I need to calculate $Tor^*_{\mathcal O_{\mathbb P^3}}(\mathcal O_{L_1}, \mathcal O_{L_2})$, where $L_1$ and $L_2$ are lines on $\mathbb P^3$.
If they are intersecting at a point, I believe that they can be calculated on $\mathbb P^2$ generated by $L_1$ and $L_2$ using the resolution $0 \to \mathcal O_{\mathbb P^2}(-1) \to \mathcal O_{\mathbb P^2} \to \mathcal O_L \to 0$ for both $L=L_i$. But why does $Tor^* (i_* \mathcal F, i_* \mathcal G)=Tor^* (\mathcal F, \mathcal G)$ hold for an inclusion $i$?

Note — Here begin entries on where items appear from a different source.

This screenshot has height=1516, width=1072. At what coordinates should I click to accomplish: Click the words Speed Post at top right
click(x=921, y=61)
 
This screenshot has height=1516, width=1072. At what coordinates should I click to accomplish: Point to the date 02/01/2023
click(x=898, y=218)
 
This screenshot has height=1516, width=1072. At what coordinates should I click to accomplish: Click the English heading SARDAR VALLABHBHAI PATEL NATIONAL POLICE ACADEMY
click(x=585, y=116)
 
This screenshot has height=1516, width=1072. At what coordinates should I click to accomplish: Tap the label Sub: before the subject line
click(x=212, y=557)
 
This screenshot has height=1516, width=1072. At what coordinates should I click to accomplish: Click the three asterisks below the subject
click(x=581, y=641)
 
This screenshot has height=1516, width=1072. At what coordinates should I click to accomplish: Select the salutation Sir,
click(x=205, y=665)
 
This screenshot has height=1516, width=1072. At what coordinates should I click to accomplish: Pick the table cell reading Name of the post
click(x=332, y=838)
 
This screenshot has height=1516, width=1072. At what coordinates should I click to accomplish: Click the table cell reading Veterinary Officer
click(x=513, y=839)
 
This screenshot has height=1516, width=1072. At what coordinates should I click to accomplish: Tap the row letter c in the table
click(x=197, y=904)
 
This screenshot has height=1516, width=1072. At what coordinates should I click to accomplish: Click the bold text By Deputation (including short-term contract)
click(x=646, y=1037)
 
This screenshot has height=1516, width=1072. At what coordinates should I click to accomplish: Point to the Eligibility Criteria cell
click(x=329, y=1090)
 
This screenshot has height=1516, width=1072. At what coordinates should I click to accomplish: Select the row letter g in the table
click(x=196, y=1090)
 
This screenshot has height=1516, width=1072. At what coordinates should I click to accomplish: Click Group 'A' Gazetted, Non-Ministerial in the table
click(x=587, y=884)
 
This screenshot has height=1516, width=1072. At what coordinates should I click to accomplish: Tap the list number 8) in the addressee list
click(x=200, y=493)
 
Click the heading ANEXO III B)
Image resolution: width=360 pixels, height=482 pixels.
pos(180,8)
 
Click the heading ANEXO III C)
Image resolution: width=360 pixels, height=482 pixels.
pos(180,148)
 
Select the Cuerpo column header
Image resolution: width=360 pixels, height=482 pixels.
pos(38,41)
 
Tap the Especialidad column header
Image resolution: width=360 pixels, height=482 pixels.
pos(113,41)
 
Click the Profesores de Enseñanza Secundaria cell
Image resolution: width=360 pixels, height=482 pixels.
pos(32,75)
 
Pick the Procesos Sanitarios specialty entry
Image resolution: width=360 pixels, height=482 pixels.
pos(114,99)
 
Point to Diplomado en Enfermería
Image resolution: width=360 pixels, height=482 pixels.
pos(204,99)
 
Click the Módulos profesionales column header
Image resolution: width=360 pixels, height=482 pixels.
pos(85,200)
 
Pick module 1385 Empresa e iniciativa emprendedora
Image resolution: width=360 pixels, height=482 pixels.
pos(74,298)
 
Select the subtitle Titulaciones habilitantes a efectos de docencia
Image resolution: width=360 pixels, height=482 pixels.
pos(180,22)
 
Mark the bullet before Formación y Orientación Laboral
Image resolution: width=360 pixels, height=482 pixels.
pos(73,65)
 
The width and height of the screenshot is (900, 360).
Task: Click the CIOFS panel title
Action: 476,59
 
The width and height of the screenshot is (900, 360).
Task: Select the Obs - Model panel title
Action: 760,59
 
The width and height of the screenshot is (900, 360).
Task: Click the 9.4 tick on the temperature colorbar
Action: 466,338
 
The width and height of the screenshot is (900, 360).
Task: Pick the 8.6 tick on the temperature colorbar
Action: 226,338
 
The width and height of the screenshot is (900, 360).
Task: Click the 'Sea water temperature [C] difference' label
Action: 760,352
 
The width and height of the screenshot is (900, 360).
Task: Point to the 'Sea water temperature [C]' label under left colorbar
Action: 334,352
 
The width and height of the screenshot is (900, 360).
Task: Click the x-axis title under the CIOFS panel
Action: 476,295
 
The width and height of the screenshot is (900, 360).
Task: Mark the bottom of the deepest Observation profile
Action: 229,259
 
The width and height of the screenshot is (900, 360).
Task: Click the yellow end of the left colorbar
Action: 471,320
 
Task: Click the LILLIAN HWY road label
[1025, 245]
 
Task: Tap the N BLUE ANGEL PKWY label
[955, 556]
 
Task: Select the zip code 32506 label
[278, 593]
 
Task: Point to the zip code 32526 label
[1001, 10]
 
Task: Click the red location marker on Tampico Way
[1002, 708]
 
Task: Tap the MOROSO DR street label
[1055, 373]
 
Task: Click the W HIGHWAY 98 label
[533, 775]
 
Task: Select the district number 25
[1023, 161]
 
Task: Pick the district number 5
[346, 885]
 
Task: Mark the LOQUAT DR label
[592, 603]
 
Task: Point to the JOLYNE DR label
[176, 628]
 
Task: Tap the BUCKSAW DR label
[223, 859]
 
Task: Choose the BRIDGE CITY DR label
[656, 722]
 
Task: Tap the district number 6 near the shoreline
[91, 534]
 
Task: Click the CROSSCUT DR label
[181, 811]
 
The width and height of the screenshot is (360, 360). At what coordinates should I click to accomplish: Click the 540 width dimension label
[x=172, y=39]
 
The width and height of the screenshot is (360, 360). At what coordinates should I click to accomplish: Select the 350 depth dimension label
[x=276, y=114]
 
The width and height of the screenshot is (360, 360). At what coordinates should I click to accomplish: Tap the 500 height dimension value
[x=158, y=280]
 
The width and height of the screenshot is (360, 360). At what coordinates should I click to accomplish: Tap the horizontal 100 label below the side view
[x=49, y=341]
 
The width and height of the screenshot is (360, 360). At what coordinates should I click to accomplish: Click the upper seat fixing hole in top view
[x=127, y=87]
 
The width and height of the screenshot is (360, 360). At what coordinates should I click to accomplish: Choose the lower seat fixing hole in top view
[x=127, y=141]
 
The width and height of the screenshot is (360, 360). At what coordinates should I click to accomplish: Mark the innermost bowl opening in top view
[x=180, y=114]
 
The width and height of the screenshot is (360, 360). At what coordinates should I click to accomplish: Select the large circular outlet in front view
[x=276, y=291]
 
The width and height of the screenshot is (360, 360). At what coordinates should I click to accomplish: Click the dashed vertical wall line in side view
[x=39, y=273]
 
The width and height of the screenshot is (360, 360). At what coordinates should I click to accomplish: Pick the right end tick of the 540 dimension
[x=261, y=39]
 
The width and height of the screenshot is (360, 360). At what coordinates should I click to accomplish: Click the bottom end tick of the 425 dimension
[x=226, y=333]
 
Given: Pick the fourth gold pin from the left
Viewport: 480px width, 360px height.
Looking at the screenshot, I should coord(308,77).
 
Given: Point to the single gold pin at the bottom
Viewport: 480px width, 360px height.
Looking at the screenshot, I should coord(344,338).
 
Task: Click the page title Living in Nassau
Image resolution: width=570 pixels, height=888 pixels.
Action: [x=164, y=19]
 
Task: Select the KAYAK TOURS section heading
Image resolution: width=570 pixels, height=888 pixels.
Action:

Does the fact that the higher $Tor$ functors vanish reflects the fact that $L_1$ and $L_2$ are transversal? This idea is given by the fact that the intersection number can be defined as $$\sum_{p \in L_1 \cap L_2} \sum_{i \geq 0} (-1)^i Tor^i_{\mathcal O_p} (\mathcal F_p, \mathcal G_p),$$ where the higher $Tor$ functors are some 'correction terms'.
If they are not intersecting, should not $Tor$ functors vanish? How are they connected with the local $Tor$ functors?
Is not $\mathcal O_L$ flat over $\mathcal O_{\mathbb P^3}$? Because tensoring by $\mathcal O_l$ is the same as restricting on $L$. So all the higher $\mathcal{Tor}$ sheaf functors vanish, are not they?
Why did you feel in 4., that $\mathcal{O}_L$ is flat over $\mathcal{O}_{\mathbb{P}^3}$? This is false.
For, 3., yes the tors vanish since tor localizes for coherent sheaves.
For the general case, the best path is to use the standard resolution for $L_1$ say. You have, $0\to \mathcal{O}_{\mathbb{P}^3}(-2)\to \mathcal{O}_{\mathbb{P}^3}(-1)^2\to \mathcal{O}_{\mathbb{P}^3}\to\mathcal{O}_{L_1}\to 0$, tensor with $\mathcal{O}_{L_2}$ and since we know all the maps in the above exact sequence, calculate the tors. There are 3 cases, $L_1=L_2$, they intersect at one point, they are disjoint.